先頭の馬車にはリーファ、レンリ、アイカに加え、先帝の貴妃ライラ、そしてもう一人の護衛の武官、内親王府旅帥のブランが乗っていた。
ブランは禁軍所属かつ下級貴族の出身者であり、気位が高い。
レンリの役職である典軍のほうが上位だが、ブランからしてみればそれが面白くないようで、終始不機嫌そうに黙り込んでいる。
一方、リーファは上機嫌だった。
隣に座るレンリにしきりに話しかけ、楽しそうにくすくす笑っていた。
もちろんこれから翼人の犠牲となるという恐怖を忘れようとしているのだとは思う。
「やっぱり、外の世界はいいですね!」
弾んだ声でリーファは言う。
冬空は晴れ渡っていて、これからリーファたちを待つ運命の暗さをまったく感じさせなかった。

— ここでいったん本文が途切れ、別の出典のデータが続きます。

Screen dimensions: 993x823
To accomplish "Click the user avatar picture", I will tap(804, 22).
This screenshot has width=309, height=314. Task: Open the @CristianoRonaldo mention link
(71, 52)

もうすぐリーファたちは翼人にもてあそばれることとなる。
レンリはそれを止めることができない。
暗然とするレンリの内心とは裏腹に、リーファはアイカにかまいはじめた。
皇女が相手ということで、アイカはどぎまぎとしたけれど、リーファは気にせず笑いながらアイカの金色の髪を撫でた。
「綺麗な色の髪ですね」
「そ、そうですか……?」
「はい。こんな可愛らしい子を従者にしているなんて、レンリさんがうらやましいです」
基本的に、リーファの侍女はみんな彼女より年上だ。
そして、皇族同士が親し気に交わることはあまりないから、リーファは実の妹たちともそれほど縁がない。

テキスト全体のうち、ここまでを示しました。